On the client side at least Windows 2000 (I don't know about Linux or
Mac) must be used with the keyboard settings set up to allow
Arabic/Chinese typing. If you only need to display non-roman characters,
this also works with any system and a browser that supports
Unicode-display. IE5+ for example downloads the necessary fonts
automatically when needed.

I remember having some troubles using Tomcat 4.1.29, but 4.1.18 works
fine. I don't have any experiences with any other version or
servlet-container.


I only can't explain why the container-encoding in web.xml has to be set
to ISO-8859-1. If anybody knows about this, please add it to this text.
Any other setting I tried to use didn't work out.

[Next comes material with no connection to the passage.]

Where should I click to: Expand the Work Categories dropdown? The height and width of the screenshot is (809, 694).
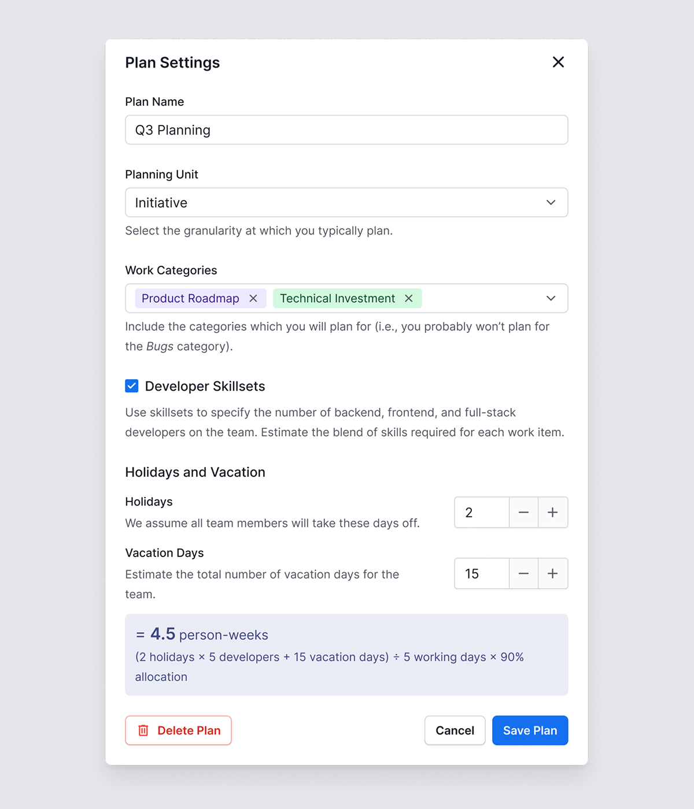tap(550, 298)
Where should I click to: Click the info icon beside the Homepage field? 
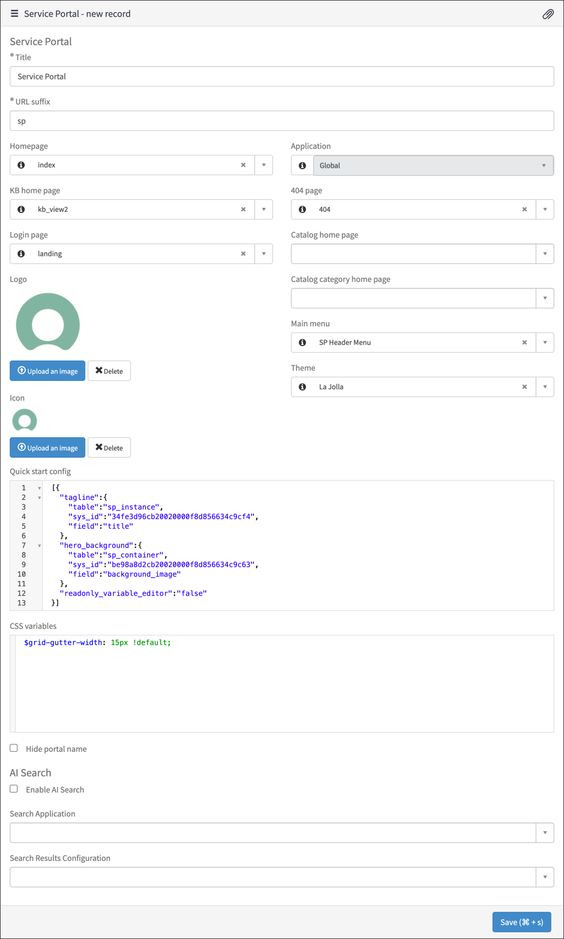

I hope I could make a small contribution to the growing
cocoon-community...


Jasper Michalczik




-----Ursprüngliche Nachricht-----
Von: Reinhard Poetz [mailto:reinhard@apache.org] 
Gesendet: Freitag, 28. Mai 2004 14:58
An: users@cocoon.apache.org
Betreff: Re: AW: Has anyone used Cocoon for chinese language application
?

Jasper Michalczik wrote:

>Hello Vincent,
>
> 
>
>I developed an application with Arabic contents using cocoon. I didn’t
>have any trouble yet, my xml files are stored as utf8, but I don’t have
>any experiences with utf16. You only need to make sure that the form
>encoding is set accordingly, if you plan to use formulars.
>  
>


Do you mind preparing a small sample (including instructions what you 
need on the client-side)? If not, file a Bugzilla report 
(http://nagoya.apache.org/bugzilla/index.html) and I add them to the 
Cocoon samples.

-- 
Reinhard


---------------------------------------------------------------------
To unsubscribe, e-mail: users-unsubscribe@cocoon.apache.org
For additional commands, e-mail: users-help@cocoon.apache.org


---------------------------------------------------------------------
To unsubscribe, e-mail: users-unsubscribe@cocoon.apache.org
For additional commands, e-mail: users-help@cocoon.apache.org


Re: Short Introduction to using Cocoon with non-roman languages - was: Has anyone used Cocoon for chinese language application ?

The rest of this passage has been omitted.